- **The records**:

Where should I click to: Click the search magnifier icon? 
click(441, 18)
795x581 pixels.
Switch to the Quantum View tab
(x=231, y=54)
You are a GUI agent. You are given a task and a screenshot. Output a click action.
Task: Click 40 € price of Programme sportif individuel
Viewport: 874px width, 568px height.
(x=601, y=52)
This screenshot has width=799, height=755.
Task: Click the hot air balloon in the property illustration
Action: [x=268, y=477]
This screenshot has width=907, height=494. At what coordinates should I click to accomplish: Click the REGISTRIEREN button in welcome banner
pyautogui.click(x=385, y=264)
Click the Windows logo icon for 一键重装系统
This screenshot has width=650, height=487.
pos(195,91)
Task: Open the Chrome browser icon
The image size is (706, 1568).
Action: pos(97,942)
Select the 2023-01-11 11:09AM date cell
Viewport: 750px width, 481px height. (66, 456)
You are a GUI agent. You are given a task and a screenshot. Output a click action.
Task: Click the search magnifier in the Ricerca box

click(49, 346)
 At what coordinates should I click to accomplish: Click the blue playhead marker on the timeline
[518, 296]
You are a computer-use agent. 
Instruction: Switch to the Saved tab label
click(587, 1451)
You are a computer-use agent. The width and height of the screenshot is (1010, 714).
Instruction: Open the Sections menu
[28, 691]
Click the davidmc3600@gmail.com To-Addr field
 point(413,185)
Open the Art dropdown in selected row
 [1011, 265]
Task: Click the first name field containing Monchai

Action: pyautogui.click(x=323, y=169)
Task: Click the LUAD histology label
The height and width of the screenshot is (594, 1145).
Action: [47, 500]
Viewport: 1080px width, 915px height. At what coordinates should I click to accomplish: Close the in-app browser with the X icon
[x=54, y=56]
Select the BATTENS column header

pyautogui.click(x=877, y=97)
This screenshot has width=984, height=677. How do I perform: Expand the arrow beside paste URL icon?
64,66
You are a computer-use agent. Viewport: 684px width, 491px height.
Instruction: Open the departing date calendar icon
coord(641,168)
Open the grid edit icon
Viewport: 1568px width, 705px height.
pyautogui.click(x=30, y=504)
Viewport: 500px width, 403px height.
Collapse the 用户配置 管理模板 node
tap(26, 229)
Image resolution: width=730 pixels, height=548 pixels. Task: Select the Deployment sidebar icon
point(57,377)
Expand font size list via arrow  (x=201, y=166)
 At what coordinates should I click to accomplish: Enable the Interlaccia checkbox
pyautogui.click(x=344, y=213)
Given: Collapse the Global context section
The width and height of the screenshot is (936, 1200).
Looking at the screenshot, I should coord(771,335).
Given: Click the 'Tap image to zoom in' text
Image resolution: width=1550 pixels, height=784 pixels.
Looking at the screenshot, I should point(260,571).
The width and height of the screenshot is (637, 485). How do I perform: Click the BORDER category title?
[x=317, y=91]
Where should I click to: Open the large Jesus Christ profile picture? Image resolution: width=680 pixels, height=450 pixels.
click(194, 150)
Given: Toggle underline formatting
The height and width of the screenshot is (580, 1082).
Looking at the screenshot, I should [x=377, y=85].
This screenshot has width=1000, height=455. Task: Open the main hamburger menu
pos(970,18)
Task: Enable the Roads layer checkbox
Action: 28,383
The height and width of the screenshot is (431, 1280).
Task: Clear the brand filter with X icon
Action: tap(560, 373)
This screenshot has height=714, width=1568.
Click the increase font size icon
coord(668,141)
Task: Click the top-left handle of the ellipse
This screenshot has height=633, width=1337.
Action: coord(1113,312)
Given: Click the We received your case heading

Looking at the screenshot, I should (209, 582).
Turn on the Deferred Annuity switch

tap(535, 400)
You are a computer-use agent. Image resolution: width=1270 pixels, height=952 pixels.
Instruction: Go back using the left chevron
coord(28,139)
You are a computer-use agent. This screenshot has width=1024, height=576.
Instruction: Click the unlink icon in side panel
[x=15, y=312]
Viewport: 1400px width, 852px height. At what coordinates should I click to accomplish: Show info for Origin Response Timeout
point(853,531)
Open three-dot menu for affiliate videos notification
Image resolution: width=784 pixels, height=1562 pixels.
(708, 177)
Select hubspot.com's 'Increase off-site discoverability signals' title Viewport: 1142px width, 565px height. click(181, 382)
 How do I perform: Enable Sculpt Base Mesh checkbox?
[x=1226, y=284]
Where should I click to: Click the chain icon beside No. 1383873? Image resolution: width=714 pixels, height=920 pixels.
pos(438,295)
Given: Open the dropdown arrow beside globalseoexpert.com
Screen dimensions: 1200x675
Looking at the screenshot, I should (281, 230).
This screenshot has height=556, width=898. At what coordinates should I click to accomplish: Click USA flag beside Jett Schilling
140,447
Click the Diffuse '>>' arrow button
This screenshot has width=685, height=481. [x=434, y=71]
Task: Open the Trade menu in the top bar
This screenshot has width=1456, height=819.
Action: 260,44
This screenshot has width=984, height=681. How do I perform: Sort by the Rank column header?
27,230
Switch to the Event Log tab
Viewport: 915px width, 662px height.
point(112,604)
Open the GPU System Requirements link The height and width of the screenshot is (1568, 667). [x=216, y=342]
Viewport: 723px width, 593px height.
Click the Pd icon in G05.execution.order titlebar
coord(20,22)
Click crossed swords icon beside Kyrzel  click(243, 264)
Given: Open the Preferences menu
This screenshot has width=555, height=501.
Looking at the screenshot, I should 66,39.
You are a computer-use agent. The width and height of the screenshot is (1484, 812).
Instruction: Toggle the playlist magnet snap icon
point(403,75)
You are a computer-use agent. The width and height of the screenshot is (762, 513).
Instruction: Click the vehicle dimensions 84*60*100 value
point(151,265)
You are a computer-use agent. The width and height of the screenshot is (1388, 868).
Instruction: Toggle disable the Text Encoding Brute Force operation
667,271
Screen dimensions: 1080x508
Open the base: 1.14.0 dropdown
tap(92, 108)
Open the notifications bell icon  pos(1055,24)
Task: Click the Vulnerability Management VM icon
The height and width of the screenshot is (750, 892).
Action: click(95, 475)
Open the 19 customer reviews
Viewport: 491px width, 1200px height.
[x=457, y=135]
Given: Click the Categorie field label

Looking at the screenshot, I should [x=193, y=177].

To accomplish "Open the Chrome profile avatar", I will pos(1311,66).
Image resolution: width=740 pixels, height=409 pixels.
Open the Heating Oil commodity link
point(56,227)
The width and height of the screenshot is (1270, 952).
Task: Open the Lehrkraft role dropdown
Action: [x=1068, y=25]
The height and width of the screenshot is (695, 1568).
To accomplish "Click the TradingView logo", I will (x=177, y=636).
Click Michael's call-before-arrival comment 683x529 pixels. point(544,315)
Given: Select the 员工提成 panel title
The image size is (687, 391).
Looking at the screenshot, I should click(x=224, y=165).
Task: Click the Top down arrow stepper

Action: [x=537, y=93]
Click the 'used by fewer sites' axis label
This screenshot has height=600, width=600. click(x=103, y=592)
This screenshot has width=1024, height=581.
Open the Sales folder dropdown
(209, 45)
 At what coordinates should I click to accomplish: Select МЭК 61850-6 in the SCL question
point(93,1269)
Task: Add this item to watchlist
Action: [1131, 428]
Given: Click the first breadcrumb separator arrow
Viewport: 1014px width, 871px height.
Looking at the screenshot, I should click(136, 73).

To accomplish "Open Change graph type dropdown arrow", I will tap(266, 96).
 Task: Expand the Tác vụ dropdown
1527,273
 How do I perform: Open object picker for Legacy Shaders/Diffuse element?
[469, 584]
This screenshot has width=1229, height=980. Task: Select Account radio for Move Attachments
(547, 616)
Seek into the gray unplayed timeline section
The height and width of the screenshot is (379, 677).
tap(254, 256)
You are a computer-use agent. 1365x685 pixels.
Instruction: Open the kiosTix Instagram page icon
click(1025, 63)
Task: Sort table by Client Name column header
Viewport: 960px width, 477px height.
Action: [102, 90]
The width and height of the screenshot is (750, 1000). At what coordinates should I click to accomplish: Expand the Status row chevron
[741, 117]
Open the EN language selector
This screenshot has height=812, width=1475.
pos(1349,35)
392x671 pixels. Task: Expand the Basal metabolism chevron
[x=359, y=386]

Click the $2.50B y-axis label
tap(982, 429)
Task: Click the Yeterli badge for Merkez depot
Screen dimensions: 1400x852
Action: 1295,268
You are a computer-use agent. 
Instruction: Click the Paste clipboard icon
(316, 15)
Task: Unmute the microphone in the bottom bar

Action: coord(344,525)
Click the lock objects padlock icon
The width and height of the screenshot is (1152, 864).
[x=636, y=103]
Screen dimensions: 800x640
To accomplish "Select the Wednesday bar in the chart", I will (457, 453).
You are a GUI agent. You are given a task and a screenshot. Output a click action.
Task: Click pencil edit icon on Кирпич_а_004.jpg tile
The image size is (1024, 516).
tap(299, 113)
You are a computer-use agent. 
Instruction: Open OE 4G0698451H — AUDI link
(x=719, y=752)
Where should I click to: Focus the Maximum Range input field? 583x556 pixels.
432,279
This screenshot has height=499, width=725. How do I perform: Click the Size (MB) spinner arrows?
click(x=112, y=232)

- **The task**: Please give back exactly the lines of the listing above that run from the one containing "You are a computer-use agent. Viewport: 684px" through the one containing "You are a computer-use agent. This", and only those.

- **Task answer**:
You are a computer-use agent. Viewport: 684px width, 491px height.
Instruction: Open the departing date calendar icon
coord(641,168)
Open the grid edit icon
Viewport: 1568px width, 705px height.
pyautogui.click(x=30, y=504)
Viewport: 500px width, 403px height.
Collapse the 用户配置 管理模板 node
tap(26, 229)
Image resolution: width=730 pixels, height=548 pixels. Task: Select the Deployment sidebar icon
point(57,377)
Expand font size list via arrow  (x=201, y=166)
 At what coordinates should I click to accomplish: Enable the Interlaccia checkbox
pyautogui.click(x=344, y=213)
Given: Collapse the Global context section
The width and height of the screenshot is (936, 1200).
Looking at the screenshot, I should coord(771,335).
Given: Click the 'Tap image to zoom in' text
Image resolution: width=1550 pixels, height=784 pixels.
Looking at the screenshot, I should point(260,571).
The width and height of the screenshot is (637, 485). How do I perform: Click the BORDER category title?
[x=317, y=91]
Where should I click to: Open the large Jesus Christ profile picture? Image resolution: width=680 pixels, height=450 pixels.
click(194, 150)
Given: Toggle underline formatting
The height and width of the screenshot is (580, 1082).
Looking at the screenshot, I should [x=377, y=85].
This screenshot has width=1000, height=455. Task: Open the main hamburger menu
pos(970,18)
Task: Enable the Roads layer checkbox
Action: 28,383
The height and width of the screenshot is (431, 1280).
Task: Clear the brand filter with X icon
Action: tap(560, 373)
This screenshot has height=714, width=1568.
Click the increase font size icon
coord(668,141)
Task: Click the top-left handle of the ellipse
This screenshot has height=633, width=1337.
Action: coord(1113,312)
Given: Click the We received your case heading

Looking at the screenshot, I should (209, 582).
Turn on the Deferred Annuity switch

tap(535, 400)
You are a computer-use agent. Image resolution: width=1270 pixels, height=952 pixels.
Instruction: Go back using the left chevron
coord(28,139)
You are a computer-use agent. This screenshot has width=1024, height=576.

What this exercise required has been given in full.